TaxPayers’ Alliance analysis shows higher taxes have hit the poorest families hardest over the last decade, increasing by 4.4 per cent since 2008-09.
Meanwhile, the richest tenth pay 33.5 per cent of their gross income in tax, up by just 0.6 per cent.
The research has been revealed after an index published today by the Tax Justice Network found that the UK has “single-handedly” done the most to break down the global corporate tax system which loses an estimated $500bn (£395bn) to avoidance.
Eight out of the 10 biggest tax havens are British territories with the UK given the 13th highest score in the world.
Shadow chancellor, John McDonnell, said the findings showed the government’s record on tax avoidance was “embarrassing and shameful”, saying:
“The only way the UK stands out internationally on tax is in leading a race to the bottom in creating tax loopholes and dismantling the tax systems of countries in the global south.

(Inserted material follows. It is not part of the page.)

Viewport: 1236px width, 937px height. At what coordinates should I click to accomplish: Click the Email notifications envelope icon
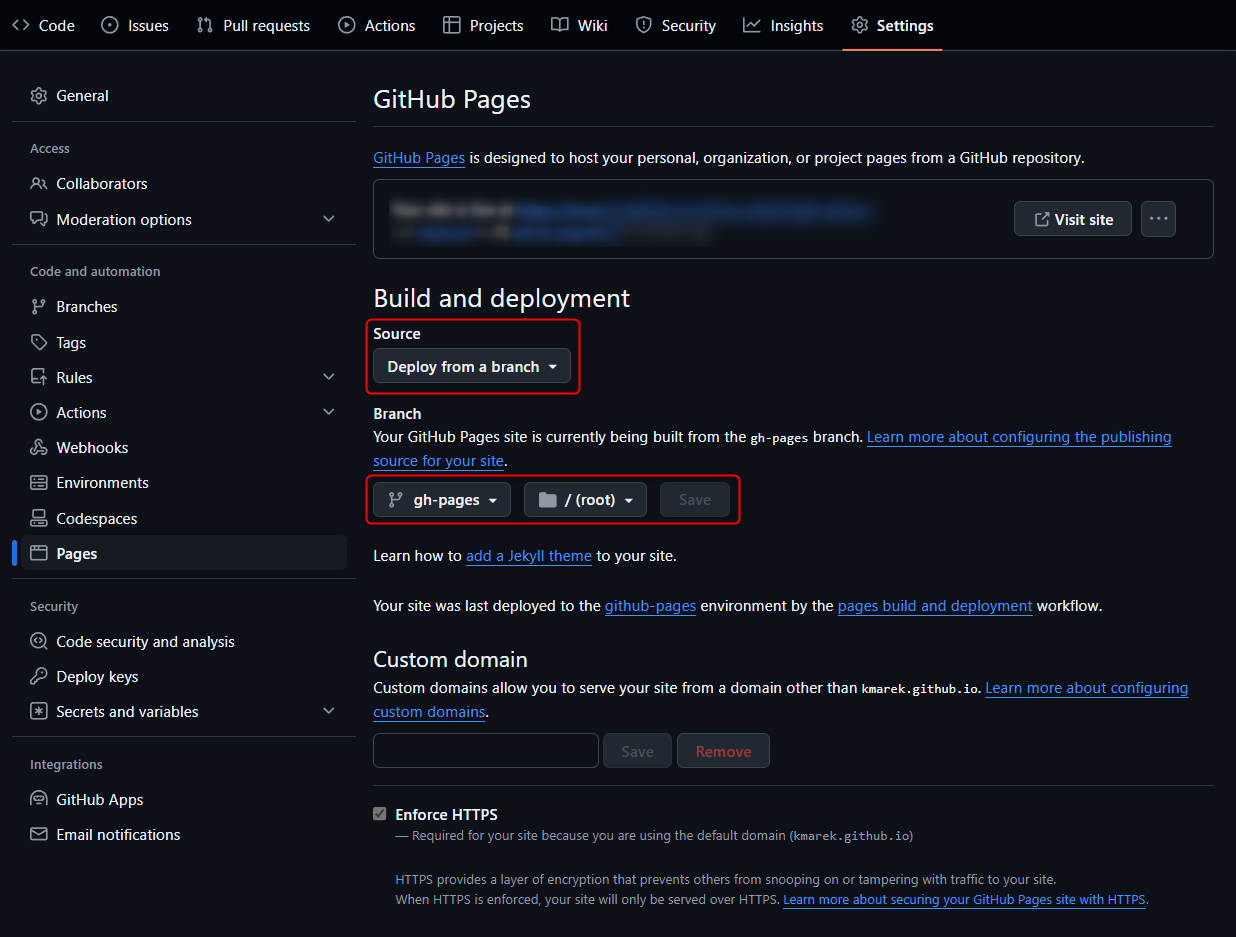pyautogui.click(x=39, y=835)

“The rot has to stop. While Tory leadership hopefuls promise tax giveaways for the rich, a Labour government will implement the most comprehensive plan ever seen in the UK to tackle tax avoidance and evasion.”
Meanwhile, figures from the TPA show the poorest pay around 14.1 per cent more than the richest, as a proportion of gross income.
Since 2008-9, the increase of the tax burden on the poorest households has been around 7 times the size of the increase on the richest households.
TPA research has previously revealed that the tax burden in Britain hit a near 50-year high, reaching to 34.6 per cent of GDP for 2018-19.
John O’Connell, chief executive of the TaxPayers’ Alliance, said: “Taxpayers at all levels are struggling under the strain the highest tax burden for nearly 50 years, but what is also clear is that taxes can hit the poorest families hardest.
“The lowest earners in Britain pay almost half of their income in tax, leaving them with less and less at the end of the month to pay for life’s essentials. Politicians must get real and wage a war on waste, save money on pointless projects like HS2, and start cutting taxes.”